## WORK REQUEST A
Rewrite the paragraph of the Eifelheim post that begins "Flynn depicts with talent" as a short bulleted list that keeps its main facts.
## WORK REQUEST B
Print the passage from the Eifelheim post that begins at the words "Flynn depicts with" and stops after the words "Enter the extraterrestrials.", with no changes.

Monday, October 15, 2007

Historical Fiction, with Space Aliens

After reading the reviews at Curt Jester and Darwin Catholic, I picked up a copy of Michael Flynn's novel Eifelheim. It's the first science fiction I've read in years, and better than I expected.

The premise is simple: space aliens make first contact with Earth after shipwrecking near a remote German village. In the fourteenth century.

Flynn depicts with talent the political, religious, and intellectual ferment of the times. The main character is an intellectual parish priest named Father Dietrich. He is in hiding, having been a member of the fraticelli, the radical and violent Franciscan sect that strived for the abolition of property. Educated at the University of Paris, he is well-attuned to the philosophical thought that became foundational for the natural sciences.

Enter the extraterrestrials.

(Stored entries)

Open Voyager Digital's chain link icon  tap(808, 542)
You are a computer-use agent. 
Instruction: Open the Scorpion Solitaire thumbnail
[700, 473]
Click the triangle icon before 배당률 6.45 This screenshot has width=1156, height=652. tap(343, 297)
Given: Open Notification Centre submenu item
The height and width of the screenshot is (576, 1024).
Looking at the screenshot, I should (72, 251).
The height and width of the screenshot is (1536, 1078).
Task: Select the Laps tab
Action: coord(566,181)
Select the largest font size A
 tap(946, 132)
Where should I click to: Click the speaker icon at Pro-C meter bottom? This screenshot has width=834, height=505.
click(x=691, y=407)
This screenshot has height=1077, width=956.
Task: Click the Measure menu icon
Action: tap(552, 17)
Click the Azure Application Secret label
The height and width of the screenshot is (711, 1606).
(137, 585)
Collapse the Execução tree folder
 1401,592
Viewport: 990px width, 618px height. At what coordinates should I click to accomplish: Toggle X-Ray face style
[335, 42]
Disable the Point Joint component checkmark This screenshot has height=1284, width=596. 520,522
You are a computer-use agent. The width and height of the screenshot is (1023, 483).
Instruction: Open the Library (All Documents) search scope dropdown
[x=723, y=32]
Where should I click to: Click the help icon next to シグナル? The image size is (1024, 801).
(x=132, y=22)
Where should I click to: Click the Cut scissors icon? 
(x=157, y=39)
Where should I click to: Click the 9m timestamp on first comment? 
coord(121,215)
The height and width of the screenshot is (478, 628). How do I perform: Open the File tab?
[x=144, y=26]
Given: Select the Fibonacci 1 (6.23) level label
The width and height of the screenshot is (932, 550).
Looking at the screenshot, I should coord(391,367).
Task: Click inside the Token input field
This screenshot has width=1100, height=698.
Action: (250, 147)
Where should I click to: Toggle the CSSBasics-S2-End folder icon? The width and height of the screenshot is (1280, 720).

## EXPECTED OUTPUT A
- Flynn skillfully portrays the era's political, religious, and intellectual ferment.
- The main character, Father Dietrich, is an intellectual parish priest.
- He is in hiding because he was once a member of the fraticelli, a radical and violent Franciscan sect that sought to abolish property.
- He was educated at the University of Paris and knows the philosophical thought that became foundational for the natural sciences.

## EXPECTED OUTPUT B
Flynn depicts with talent the political, religious, and intellectual ferment of the times. The main character is an intellectual parish priest named Father Dietrich. He is in hiding, having been a member of the fraticelli, the radical and violent Franciscan sect that strived for the abolition of property. Educated at the University of Paris, he is well-attuned to the philosophical thought that became foundational for the natural sciences.

Enter the extraterrestrials.